Kethe – A morte, principalmente. Mas não exatamente o medo de morrer e sim como as pessoas, filhos e marido vão ficar, ainda mais quando a mulher ocupa um papel importante na estrutura familiar. Isso pode ser um impulso para que queiram lutar ou, muitas vezes, voltam-se para si mesmas e não dividem a angústia com a família. Ficar no silêncio pode trazer outros adoecimentos emocionais e falta de desejo de realizar suas atividades. Por isso, tentamos conciliar esses sentimentos, mostrar que em alguns dias elas vão estar tristes, e pode até ser um efeito colateral, mas outras vezes estarão dispostas. Há também o medo da transformação no corpo, a preocupação sobre como o outro vai enxergá-la, se ainda irá desejá-la e até como a sociedade vai olhar para essa mulher, já que a mama é um referencial feminino. Então é um trabalho que precisa ser feito devagar, com muito respeito ao tempo de cada mulher.
Como o lado emocional pode influenciar no tratamento?
Kethe – Pode influenciar tanto para o bem como para o mal. Quando eu digo para o mal, falo da desmotivação e da falta de desejo de querer enfrentar a doença. Então não só com o câncer de mama, mas com outras doenças também, o lado emocional está diretamente ligado ao processo do adoecimento. Temos que entender o sujeito como um todo para oferecer um tratamento ideal. O suporte emocional é importante para que ela entenda o que está lhe acontecendo, para que fale dos medos, das angústias. Com o lado emocional controlado, acho que a condição de cura numa totalidade acaba sendo muito maior.
Qual é a importância do apoio psicológico?
Kethe – Eu considero o suporte psicológico tão importante quanto a medicação.
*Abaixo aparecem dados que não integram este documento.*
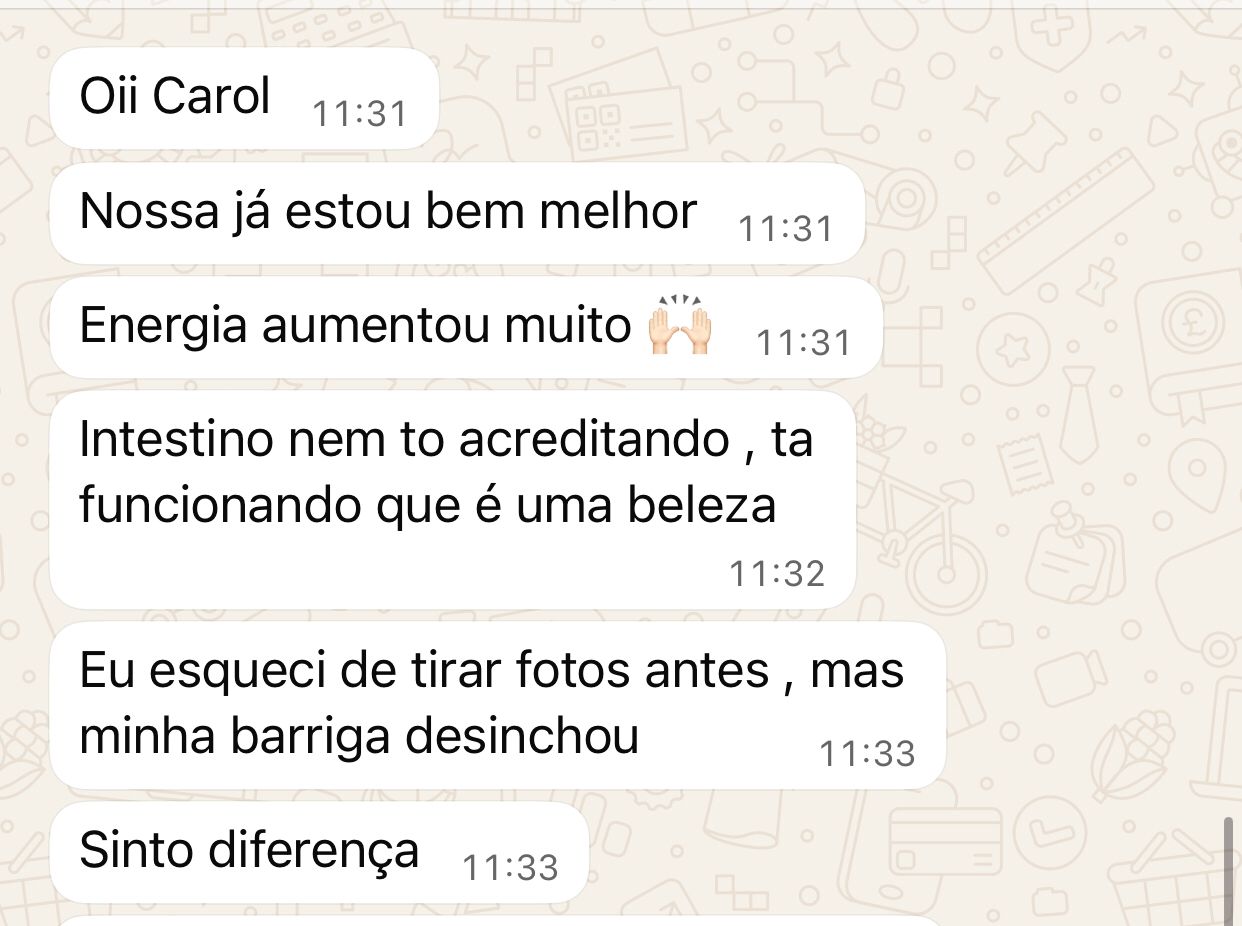
Task: Click the 11:31 timestamp beside "bem melhor"
Action: [x=786, y=229]
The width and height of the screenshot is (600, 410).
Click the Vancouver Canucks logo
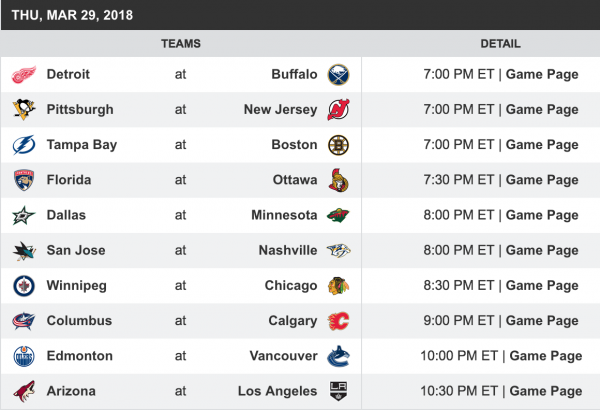[339, 356]
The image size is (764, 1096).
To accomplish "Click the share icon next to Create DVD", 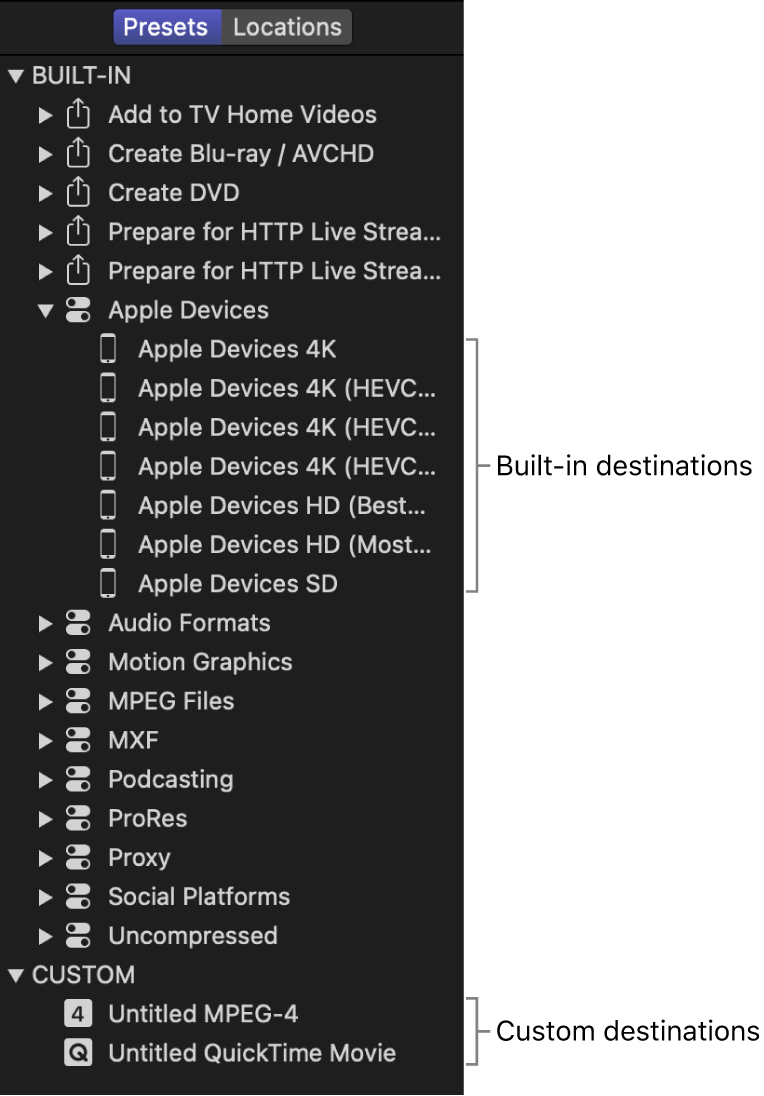I will (79, 192).
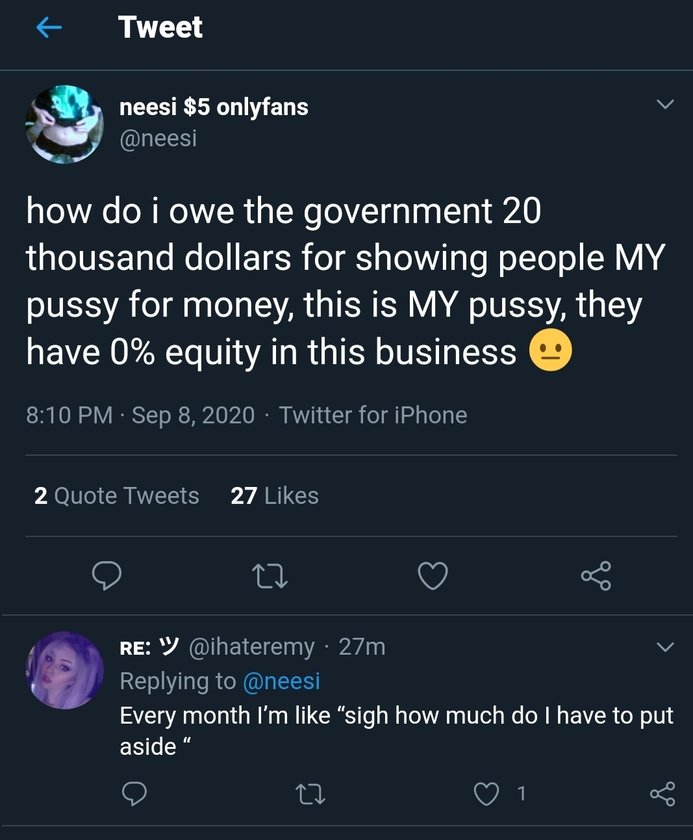
Task: Open options chevron on neesi's tweet
Action: (x=665, y=104)
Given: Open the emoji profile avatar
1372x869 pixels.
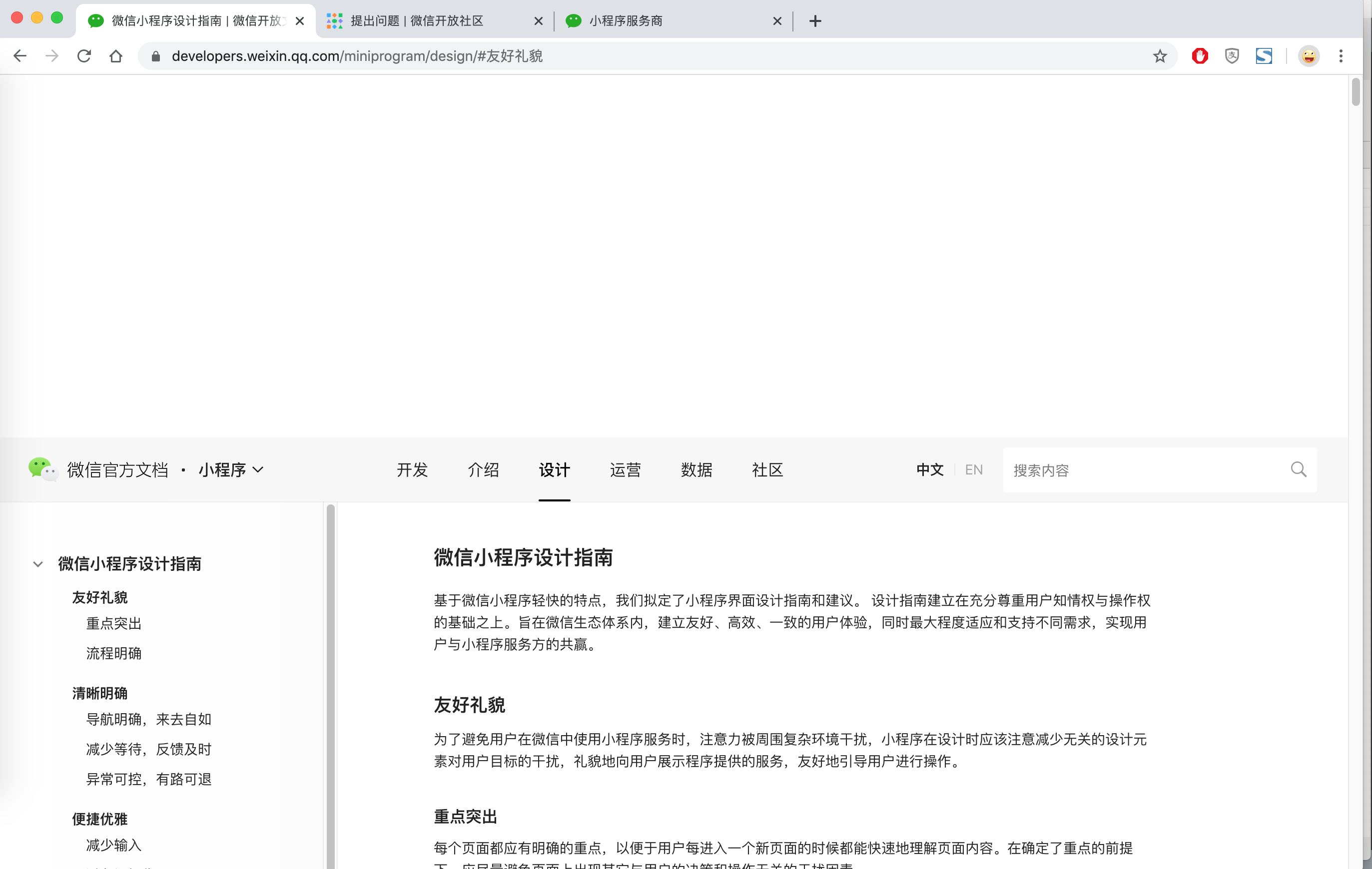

O tratamento do câncer de mama é um trabalho em equipe. Temos que oferecer essa ajuda, seja em grupo ou individualmente quando a mulher prefere, mas é preciso que essa ajuda exista. Então não é o trabalho só do médico, é do médico, da psicóloga, da assistente social, da terapeuta ocupacional, entre outros profissionais. Nós já avançamos em muitas coisas, mas precisamos avançar ainda mais. Acredito que esse trabalho em equipe tende a crescer.
Como é o trabalho de um psicólogo nesses casos?
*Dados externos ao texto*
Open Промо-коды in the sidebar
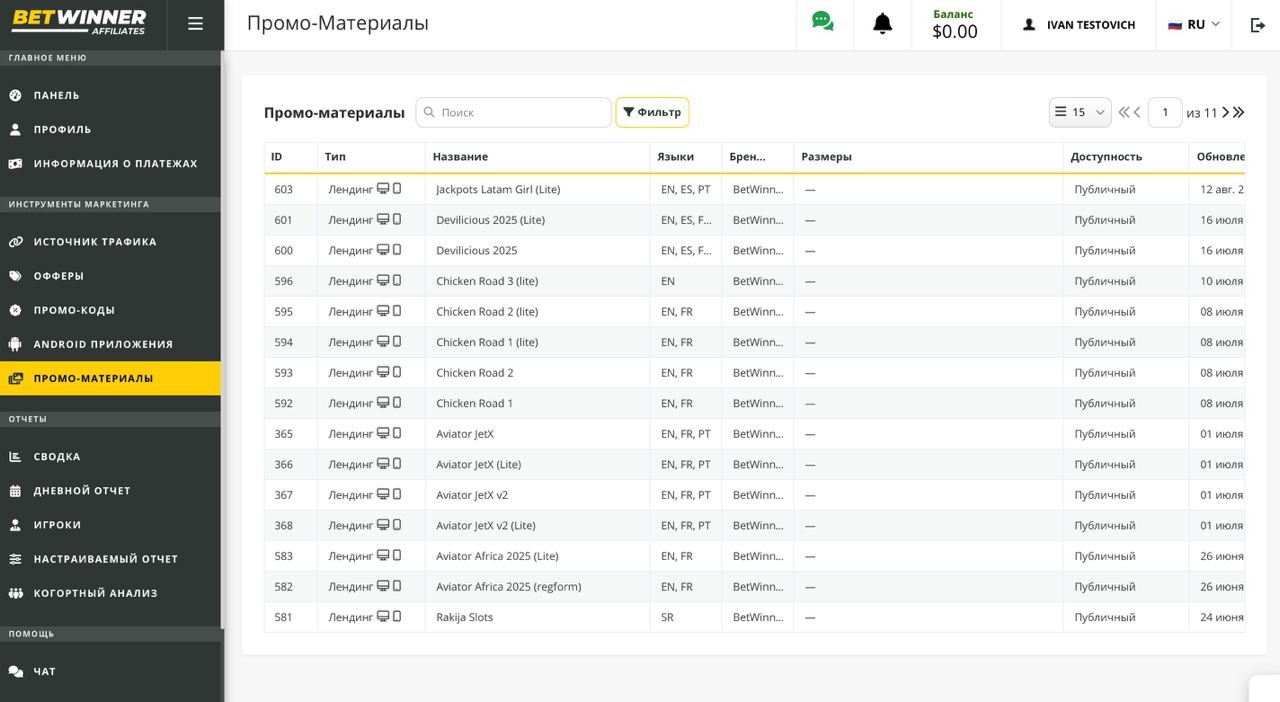This screenshot has height=702, width=1280. point(74,310)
Kethe – Dentro do hospital é a escuta da paciente, o que ela traz de demanda, e aí a partir do que ele me traz eu vou desenvolver o trabalho psicológico. Às vezes, num primeiro momento, ela não vai falar que tem medo, ou as vezes nem vai falar da doença, mas vai falar de outras condições que conforme o passar dos dias a gente percebe que estão ligadas à preocupação do adoecimento. Então é acolher, orientar e encaminhar. Trabalho a possibilidade de morte também, então a gente oferece o conforto da dor, o conforto emocional. Além disso, muitas pessoas eu encaminho para os serviços ou particulares ou da rede municipal.
O que fazer quando a doença volta?
Kethe – A paciente retorna à estaca zero na maioria das vezes. Muitas mulheres não perdem a esperança e o recurso religioso está sempre muito presente, por isso trabalho com isso. Também trabalhamos a autoestima, o enfrentamento, como lidar com os sintomas, etc. Basicamente, primeiro elas trazem a demanda e depois estabelecemos um programa terapêutico, mas nosso trabalho está relacionado à escuta, ao medo e às dificuldades, como elas vão passar por isso.